American democracy is rotting from the inside, drowning in corporate money, lobbyist money, and large checks from a tiny fraction of our society. Compared to other major democracies, voter participation here is shockingly low. Our economy is unfair, unjust, unworkable, and unsustainable. And on the environment, catastrophic climate change becomes more likely with each passing day, yet the massive action required to address it is not being discussed in this election year.
This way of doing things simply can't continue.
I'm running for Congress because we need Democrats who will speak out against this unacceptable status quo, and not offer the shrugs, excuses, and rationalizations so common among those incumbent Democrats who refuse to do anything to change it.
That's why on Friday evening I will host a few friends and supporters at my house for a "$2 Per Person Pot Luck Dinner for Democracy." Each attendee will bring a dish that serves four-to-six people, so we should be amply fed while discussing how to advance public financing of elections, universal voter registration, jobs programs to put unemployed Americans to work right now, a freeze on all foreclosures, increasing taxes on the wealthy and global corporations, and massive action on climate change that begins by passing the "Save Our Climate Act" to put a price on carbon pollution.

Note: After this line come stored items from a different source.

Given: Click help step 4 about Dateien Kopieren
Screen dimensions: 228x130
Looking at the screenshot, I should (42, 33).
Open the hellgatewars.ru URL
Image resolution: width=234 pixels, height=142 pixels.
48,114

Of course, to raise $400,000 at just $2 per person would mean inviting 200,000 people to the modest house I rent in Alford. The last time we had that many people over (for the "Seinfeld" finale, maybe?) we were cleaning up for weeks. I vowed never to do that again. So this time we're keeping it small ...
While everyone understands the need to raise money for campaigns, it's long past time to elect Democrats who know we have to radically change our campaign-finance system. And fast. We simply can't continue down this road of a "democracy" funded substantially by a narrow, wealthy, and corporate elite – a problem that existed long before the Citizens United decision.
Indeed, we've already gone too far down that road. The results are painfully obvious to millions of struggling American families who lost jobs, homes, and retirement savings in the latest economic meltdown and who know the response from Washington has been wholly inadequate. They don't have $125 or $2,500 or $20,000 to donate to a political candidate.
In my view, ideas and candidates should sink or swim on the merits, not how much money is behind them. That's the promise of public financing of elections, and that's why I will champion that necessary reform, and many others, in the United States Congress.